ФРАГМЕНТ ТЕКСТА:
Вообще же литература не то чтобы плохая, но ее просто нет как таковой, то есть как художественной деятельности. Есть особая форма государственной службы, отчего и возникает представление о нерадивом писателе, который мало – не плохо, а мало – пишет. Литературы нет потому, что отсутствует самый ее основной неотъемлемый признак – выражение миропонимания. Наша литература – явление небывалое и потому интересное своей социальной субстанцией. В этом плане ее когда-нибудь будут изучать.
У Б. есть теория, что поэты талантливы, если при всем том им что-то удается сказать. Талантливые поэты есть, но когда их слушаешь, самого даже талантливого, уныло знаешь заранее, что стихов не будет, потому что нет поэзии. Это, собственно, значит, что нет стиля, то есть принципа выражения идей. Поэтому не может родиться новое смысловое качество; слова остаются поэтически не претворенными. Это либо житейское сырье, либо эстетические или идеологические стереотипы.
Отсутствие большого стиля характерно для всей эпохи, повсеместно. Это вообще падение гуманитарной культуры. Мы – это только наиболее проявленный случай, неприкровенный. Там же, при свободе выражения – отсутствие новой принципиальной концепции человека. Там тоже нет ничего, кроме инерции высокой литературной культуры, которая здесь была насильственно прервана. Только отсутствие большого мирового стиля позволило прекратить искусство на нашем участке, иначе данная литература, невзирая ни на что, тяготела бы и прорывалась бы к большому стилю. Во всяком случае, было бы возможно появление больших ненапечатанных произведений. В настоящее время по отношению к такого рода произведениям у нас нет правильного критерия. Их принадлежность к другому ряду сама по себе производит столь сильное впечатление, что все дальнейшее уже неясно.
При такой ситуации чрезвычайно нелепо положение истории литературы, которая по инерции и в силу каких-то практически-просветительских потребностей разрослась в огромную область. Может быть, это эрзац литературы, ибо туда и, наоборот, оттуда может проецироваться проблематика не то чтобы современной литературы, но той постулируемой литературы, которая могла бы быть современной.

ПРЕДОСТАВЛЕННЫЕ ДАННЫЕ:
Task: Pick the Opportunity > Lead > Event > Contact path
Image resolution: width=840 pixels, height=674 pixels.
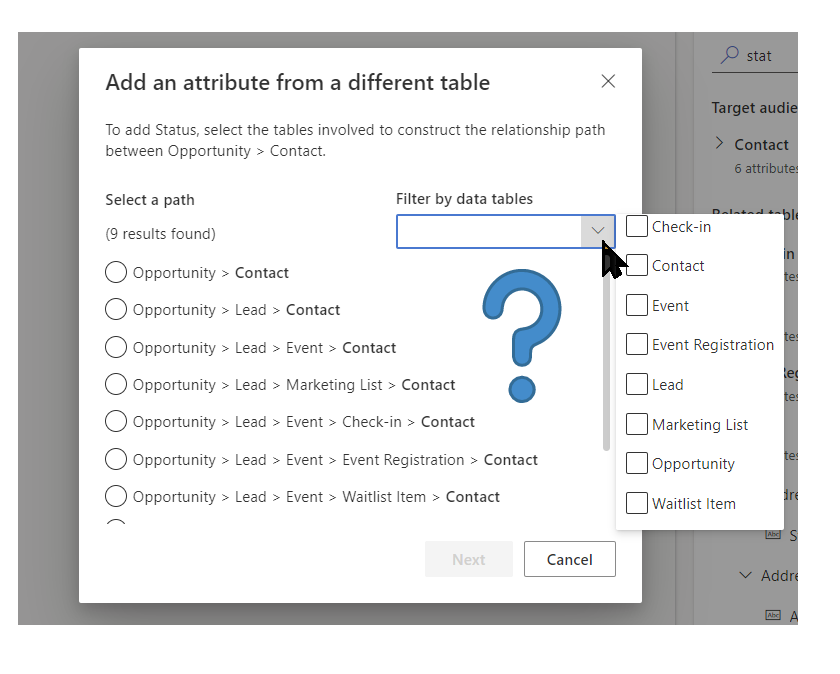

ЗАДАНИЕ: Какой основной неотъемлемый признак литературы отсутствует, по утверждению фрагмента, из-за чего ее нет?

ОТВЕТ: Выражение миропонимания.